I love this kind of mick-taking humour, it’s like a less-sophisticated Henry Root, and I don’t mean that in the pejorative sense.

When I had the pleasure of finding this site the most recent post started:

Original ad:
**** Disguisable weapons wanted ****
Wanted: hidden blades, belt buckle knives, cane swords, etc…..
Offering: cash, items for barter

From Me to **********@***********.org:


I saw your ad looking for concealable/disguised weapons. I have several fine-crafted items you may be interested in. Respond if you are interested and I will send you pictures and prices.



From Jeff ****** to Me:

I am. lets see what you got.

From Me to Jeff ******:


Here you go:


Looks like a normal spoon, right?


Wrong. It is actually a deadly 2.5″ half-smooth, half-serrated knife with tactical grip. One minute you are enjoying a bowl of cereal, and the next you are fighting off attackers with this deadly and disguised weapon.

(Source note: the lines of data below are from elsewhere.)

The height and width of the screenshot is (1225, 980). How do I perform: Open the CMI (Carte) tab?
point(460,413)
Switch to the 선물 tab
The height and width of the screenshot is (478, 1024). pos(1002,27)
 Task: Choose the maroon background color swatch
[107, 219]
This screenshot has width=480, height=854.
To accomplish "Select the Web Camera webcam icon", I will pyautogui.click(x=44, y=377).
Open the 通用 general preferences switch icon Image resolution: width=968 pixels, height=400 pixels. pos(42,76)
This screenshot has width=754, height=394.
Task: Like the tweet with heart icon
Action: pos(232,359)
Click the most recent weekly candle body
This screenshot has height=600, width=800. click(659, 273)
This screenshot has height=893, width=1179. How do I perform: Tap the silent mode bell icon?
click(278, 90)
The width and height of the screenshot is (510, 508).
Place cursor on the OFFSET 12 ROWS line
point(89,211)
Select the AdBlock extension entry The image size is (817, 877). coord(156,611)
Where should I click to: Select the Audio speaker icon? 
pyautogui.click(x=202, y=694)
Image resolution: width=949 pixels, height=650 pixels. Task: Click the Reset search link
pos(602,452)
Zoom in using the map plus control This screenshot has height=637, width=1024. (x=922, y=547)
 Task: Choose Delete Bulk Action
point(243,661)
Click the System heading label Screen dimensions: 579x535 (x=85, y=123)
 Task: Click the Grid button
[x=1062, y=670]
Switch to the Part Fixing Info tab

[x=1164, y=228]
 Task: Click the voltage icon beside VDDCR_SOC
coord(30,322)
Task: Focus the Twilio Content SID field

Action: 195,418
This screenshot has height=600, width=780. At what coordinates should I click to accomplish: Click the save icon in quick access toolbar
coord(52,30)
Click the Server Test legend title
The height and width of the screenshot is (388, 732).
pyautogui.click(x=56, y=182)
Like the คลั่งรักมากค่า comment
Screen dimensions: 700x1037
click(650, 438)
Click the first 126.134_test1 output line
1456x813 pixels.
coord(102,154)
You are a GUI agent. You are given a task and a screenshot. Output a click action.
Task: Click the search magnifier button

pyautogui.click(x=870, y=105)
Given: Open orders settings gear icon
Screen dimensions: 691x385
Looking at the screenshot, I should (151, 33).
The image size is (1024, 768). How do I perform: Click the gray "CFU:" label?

I am asking $50 for the blade. Let me know if you want to stop by and take a look at it.


From Jeff ****** to Me:

that is stupid as hell and looks like crap. unless you have anything better to offer, dont waste my time.

From Me to Jeff ******:


I am sorry you feel that way about the spoon blade. I do have some other weapons that I think you will feel differently about.

Check out what other weapons were offered.

This too is similarly funny 27bslash6.

I’m amazed at how stupid the recipients of this guys banter are not to realise it’s a piss take…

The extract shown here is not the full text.